Open Data

Summary

  • Developments for 2018
  • Complete schema
  • FRBR construction and author, work and subject concepts
  • Embedded data: schema.org and Opengraph Protocol
  • Vocabularies
  • Presentation of the ontology bnf-onto
  • Bibliothèque nationale de France vocabularies
  • Mappings between the Intermarc format and the RDF language we use
  • Developments for 2018

    Modification of URI suffixes

    URI were taking a suffix according to the type of resources they were identifying: #foaf:Person for a person, foaf:Organization for an organisation, #spatialThing for a place, #frbr:Work for a work. URI now equally take the same suffix #about (instead of #foaf:Person, #foaf:Organization, #spatialThing, #frbr:Work).

    Information about manifestations (title, ISBN, page number, etc) was related to an entity, which was identified by an URI without any suffix. Metadata of the record of this manifestation (date of creation, date of modification) was related to an entity identified by the same ark, but with a #record suffix. Data model is now standardised : URI with a #about suffix is identifying the entity whose type is frbr-rda:Manifestation, like the other entities. The URI with a #about suffix is related to the URI of manifestation by an equivalence relationship owl:sameAs. Information about the manifestation are now related to an URI with a #about suffix and informations about the record will be related to an URI without any suffix.

    Records of expressions don't exist yet in the BnF Main Catalogue, the skos:Concept entities don't exist neither in data.bnf.fr for expressions. There only exists an entity whose type is frbr-rda:Expression, with the same ark as the manifestation, with a #Expression suffix.

    Utilisation des URI dans le modèle de données de data.bnf.fr

    Durability of queries

    Put the command DEFINE input:same-as "yes" at the beginning of the query allows to assure the durability of most of the queries. Entities linked by an equivalence relationship owl:sameAs are so regarded as the same in the query database : query engine deduces that any property about one of the entity is valid for both.

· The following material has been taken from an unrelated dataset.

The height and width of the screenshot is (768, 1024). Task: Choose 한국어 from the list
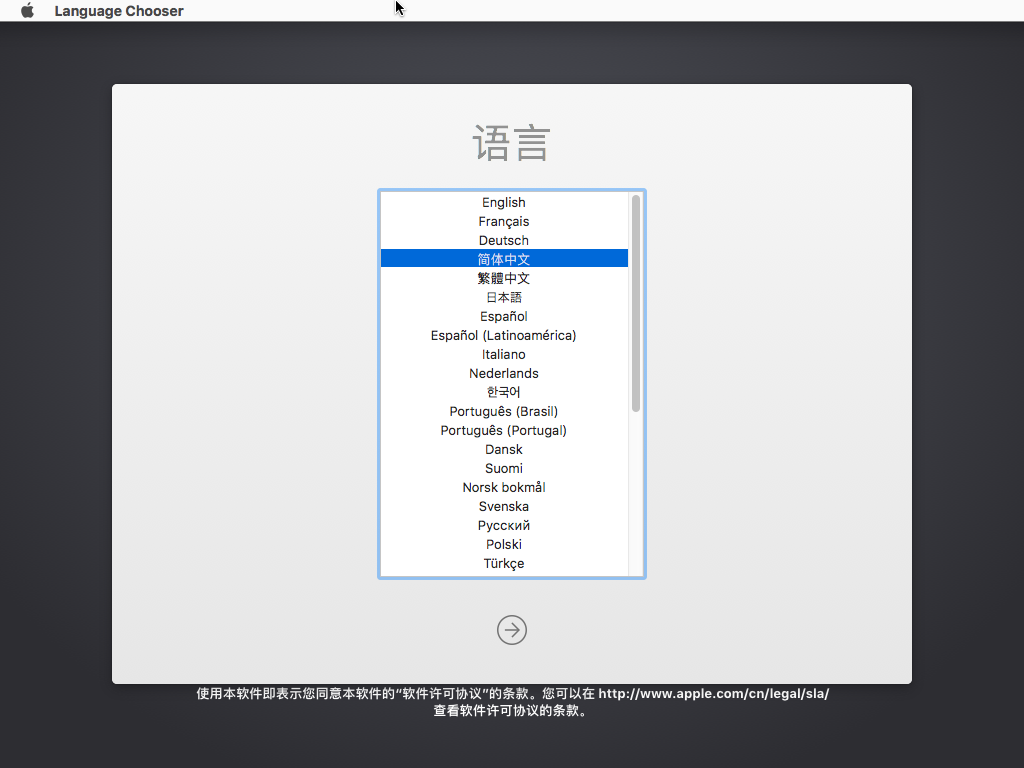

    • Retrieve URI of works and expressions from the same author (Georges Delerue) using the permalink at the botton of his page :

    DEFINE input:same-as "yes"
    PREFIX dcterms: <http://purl.org/dc/terms/>
    PREFIX foaf: <http://xmlns.com/foaf/0.1/>
    SELECT ?oeuvre ?expression
    WHERE {<http://data.bnf.fr/ark:/12148/cb138931135> foaf:focus ?uri_auteur.
    ?oeuvre dcterms:creator ?uri_auteur.
    ?expression dcterms:contributor ?uri_auteur.}
    Results of the query

    • Retrieve latitude and longitude of a place by adding #about suffix to the permalink from the bottom of the page :

    DEFINE input:same-as "yes"
    PREFIX geo: <http://www.w3.org/2003/01/geo/wgs84_pos#>
    SELECT ?latitude_longitude
    WHERE {<http://data.bnf.fr/ark:/12148/cb15320577r#about> geo:lat_long ?latitude_longitude.}
    Results of the query

    Complete schema

    See the data for the work The Raven from Edgar Allan Poe

    See the full data model:

    See the full data model

    FRBR construction and author, work and subject concepts

    The FRBR model

    Data.bnf.fr is carried out in the context of the recent evolutions of bibliographic description, by experimenting and adapting the FRBR (Functional requirements for Bibliographic Records) model, elaborated by the IFLA (International Federation for Library Associations).
    The model has three entity groups which are linked together by relationships: information about documents, persons and organisations, and subjects.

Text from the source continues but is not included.